Monday, April 27, 2009
At age 11, it was evident that Nathaniel Ayers had a special gift. Beethoven was his idol. The cello was his passion. He attended Julliard on a music scholarship. He was on the cusp of realizing his dream ...
In 2005, LA Times columnist Steve Lopez happened to encounter a middle-aged homeless man playing a violin with two strings. Intrigued, Lopez pulled out his recorder and started asking questions. The homeless man's name was Nathaniel Ayers. He had attended Julliard ...
Two separate worlds. We see a homeless person - a stinking, babbling, and potentially menacing annoyance that we cross the street to avoid. What we don't see is someone's precious son or daughter. Someone who may have attended school with us. Someone who may have been doing well in school, was dating, looking forward to college.
Someone not too different than you or me.
Then - out of nowhere - catastrophe. The brain quits, no longer cooperates. Someone's world - theirs - falls apart, disintegrates.
Same individual. Two worlds.
But in the just-released film "The Soloist," we also see two people from their respective separate worlds, seeking common ground. The movie stars Robert Downey Jr as Steve Lopez and Jamie Foxx as Nathaniel Ayers, based on the book of the same name.
Lopez' major problem in life seems to be racoons infesting his lawn. For Ayers, rats scuttling across the patch of sidewalk he rests his head on is a mere minor annoyance. Lopez tries to help. He uses a cello - with all its strings, you might say with strings attached - as bait to lure Ayers into a shelter on LA's notorious Skid Row.
Ayers responds positively to his new environment, but then worlds collide. Lopez naively assumes that Ayers can be helped simply by being medicated, but soon receives the education of his life. You see: Ayers may hear voices, he may have difficulty perceiving reality, he may have problems figuring his way around in our world. But to integrate him into our world, first one has to meet him on his own terms in his.
This is the essence of humanity. Appearances are deceiving. Strip away the surface stuff, strip away the preconceptions, strip away judgment and pre-judgment, and there stands a human being, proud, dignified.
There is Ayers - mighty, like a rock - telling Lopez in no uncertain terms where to get off with his paternalistic do-gooderism. The scene is highly disturbing. Ayers has successfully stood his ground - in his own world - but at what price?

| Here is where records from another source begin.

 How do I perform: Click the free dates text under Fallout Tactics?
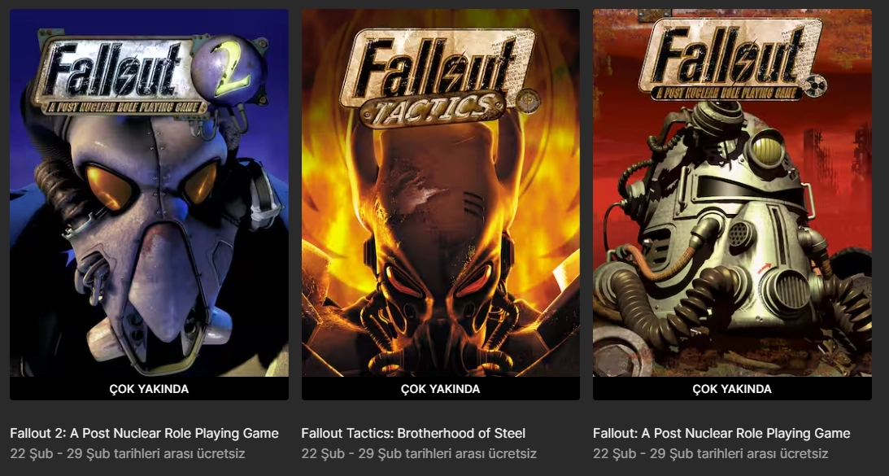(x=419, y=454)
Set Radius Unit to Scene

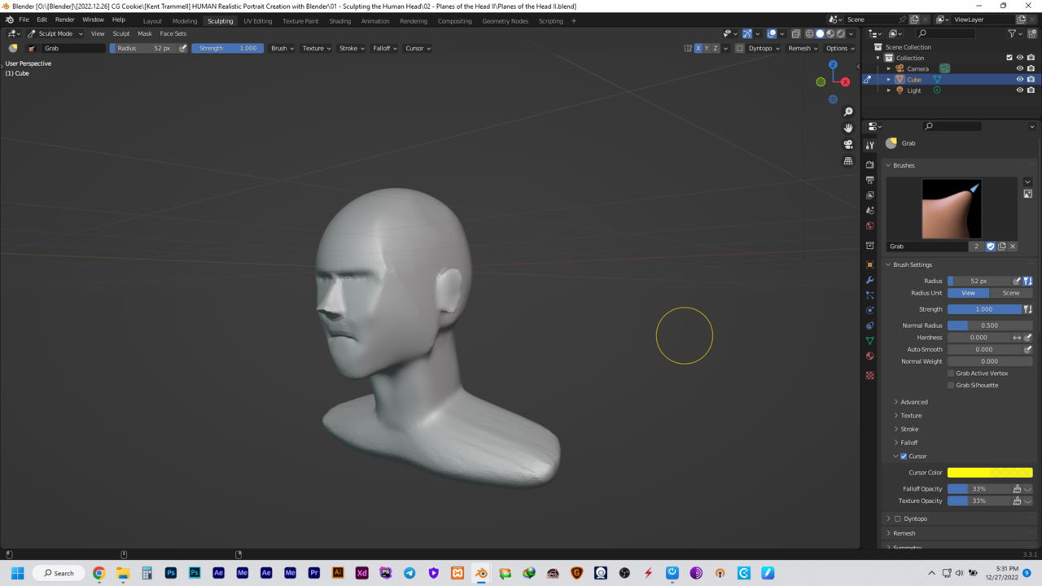pyautogui.click(x=1010, y=293)
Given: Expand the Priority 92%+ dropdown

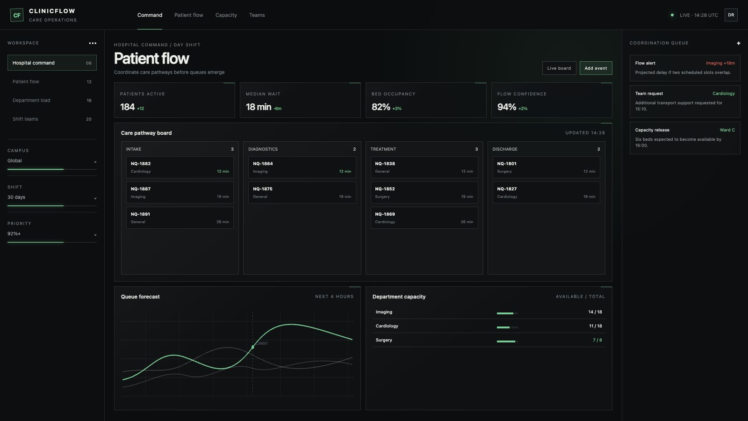Looking at the screenshot, I should tap(52, 234).
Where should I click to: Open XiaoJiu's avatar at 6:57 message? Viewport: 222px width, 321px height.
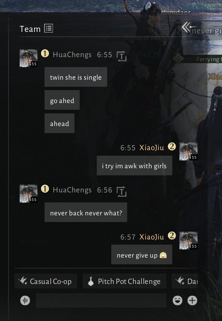coord(188,240)
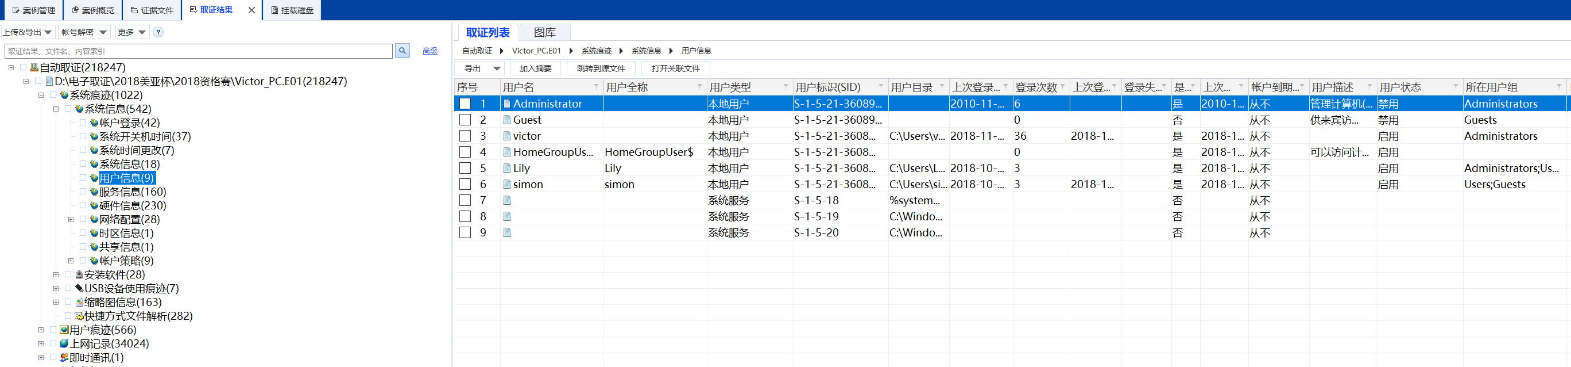
Task: Open the 上传&导出 dropdown
Action: pyautogui.click(x=27, y=32)
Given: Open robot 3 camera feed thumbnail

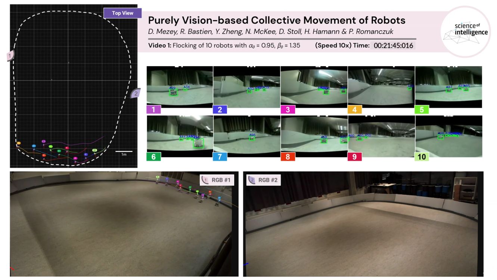Looking at the screenshot, I should [x=314, y=86].
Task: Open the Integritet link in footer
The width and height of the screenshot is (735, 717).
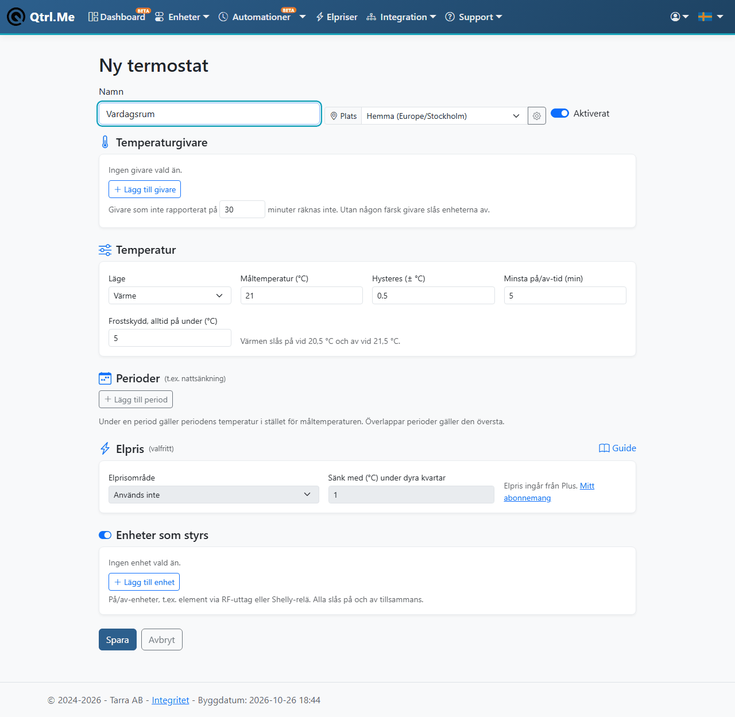Action: point(171,700)
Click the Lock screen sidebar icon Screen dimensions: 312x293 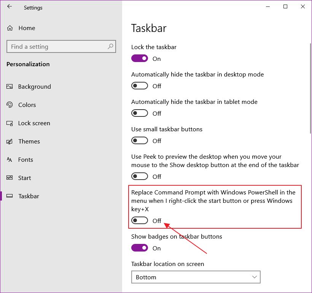tap(10, 123)
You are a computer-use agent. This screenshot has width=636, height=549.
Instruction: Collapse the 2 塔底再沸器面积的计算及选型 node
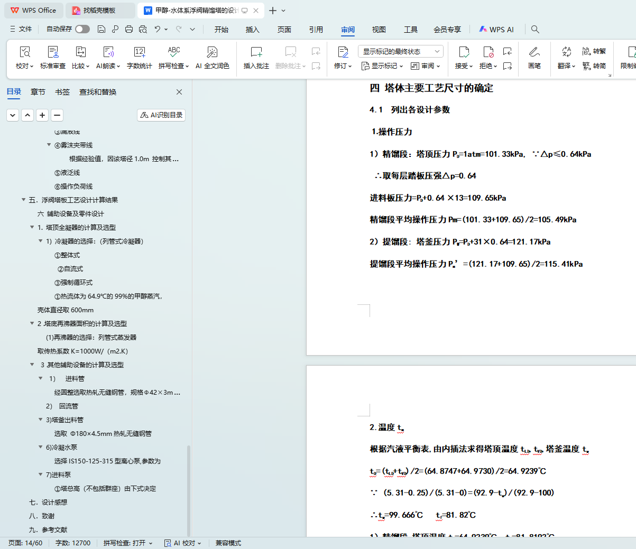click(32, 323)
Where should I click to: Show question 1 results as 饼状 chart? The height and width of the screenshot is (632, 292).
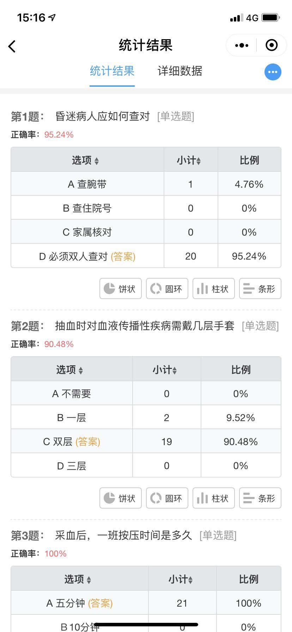click(x=121, y=288)
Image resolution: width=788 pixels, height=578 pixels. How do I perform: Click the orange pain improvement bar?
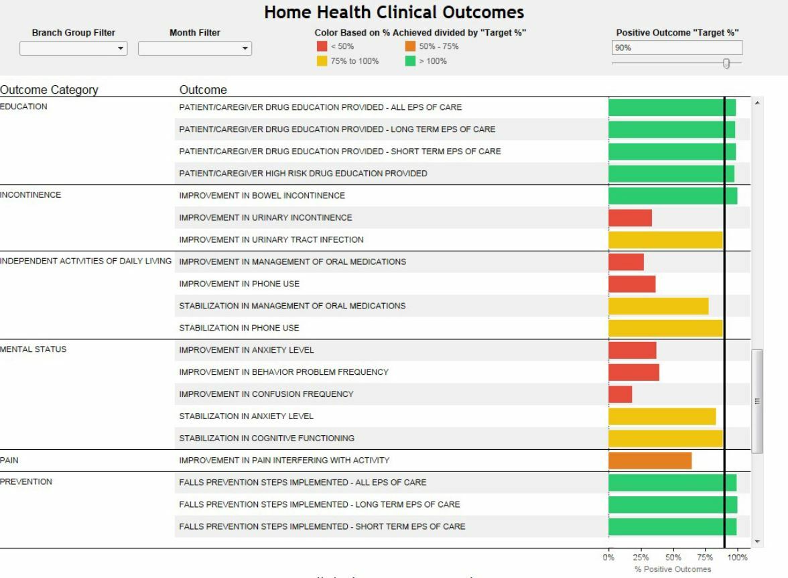(x=650, y=460)
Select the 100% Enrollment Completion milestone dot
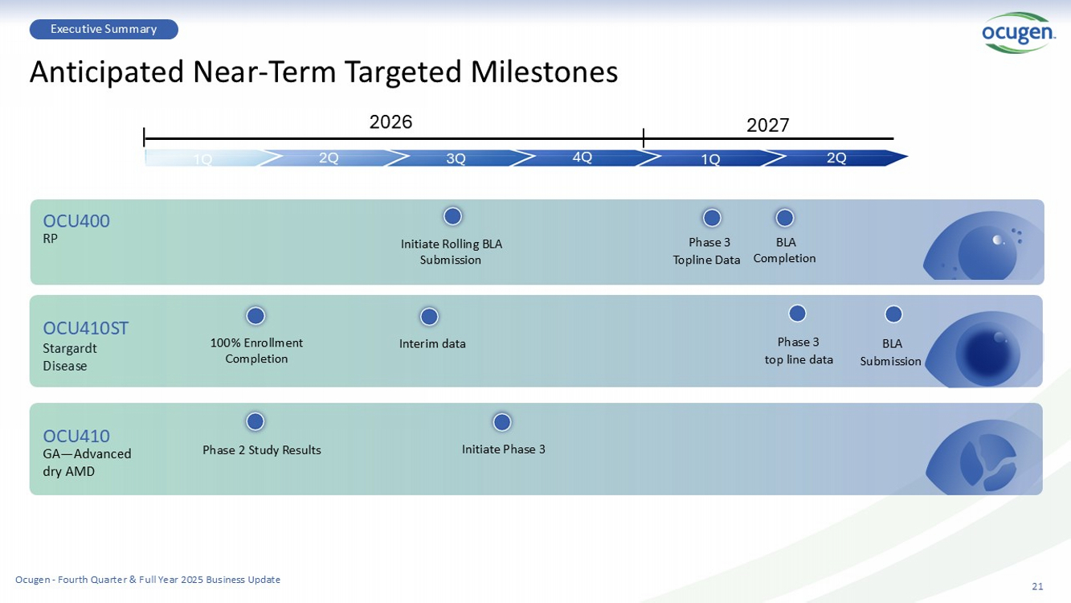This screenshot has width=1071, height=603. 255,316
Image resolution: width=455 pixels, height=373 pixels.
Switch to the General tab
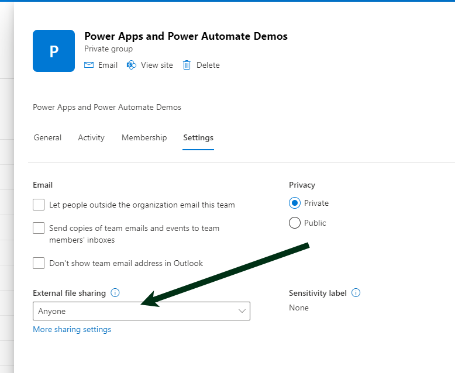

This is not going to be one of those movies, we realize, where the person with severe mental illness gets a concert hall gig at the end (as in "Shine") or wins the Nobel Prize (as in "A Beautiful Mind"). This is all about scaled-down expectations and baby steps, and eventually Lopez wises up by embracing Ayers as his equal and by validating his reality.
For now, it is enough that Ayers is living indoors and off the streets and playing music. We may mourn a life lost and a dream shattered. But "The Soloist" forces us to come to terms with the fact that Ayers himself does not necessarily share that view.
We are learning, all of us.
Call it a conditional healing, an uneasy acceptance, the type of ambiguous conclusion that Hollywood notoriously refuses to trouble itself with. This time, it is different. I loved "Shine." I loved "A Beautiful Mind." But our understanding has come a long way since then. We have matured and so has Hollywood. An uplifting ending would have been a slap in the face to all of us. Hollywood has acknowledged this, and in so doing has met us on our own terms in our own world, the same world - it turns out - that we share with Nathaniel Ayers.
This is a terrific and complex movie, bound to stir both your passions and intellect in equal measure. Please - please - round up a crew of friends and head out to the cineplex.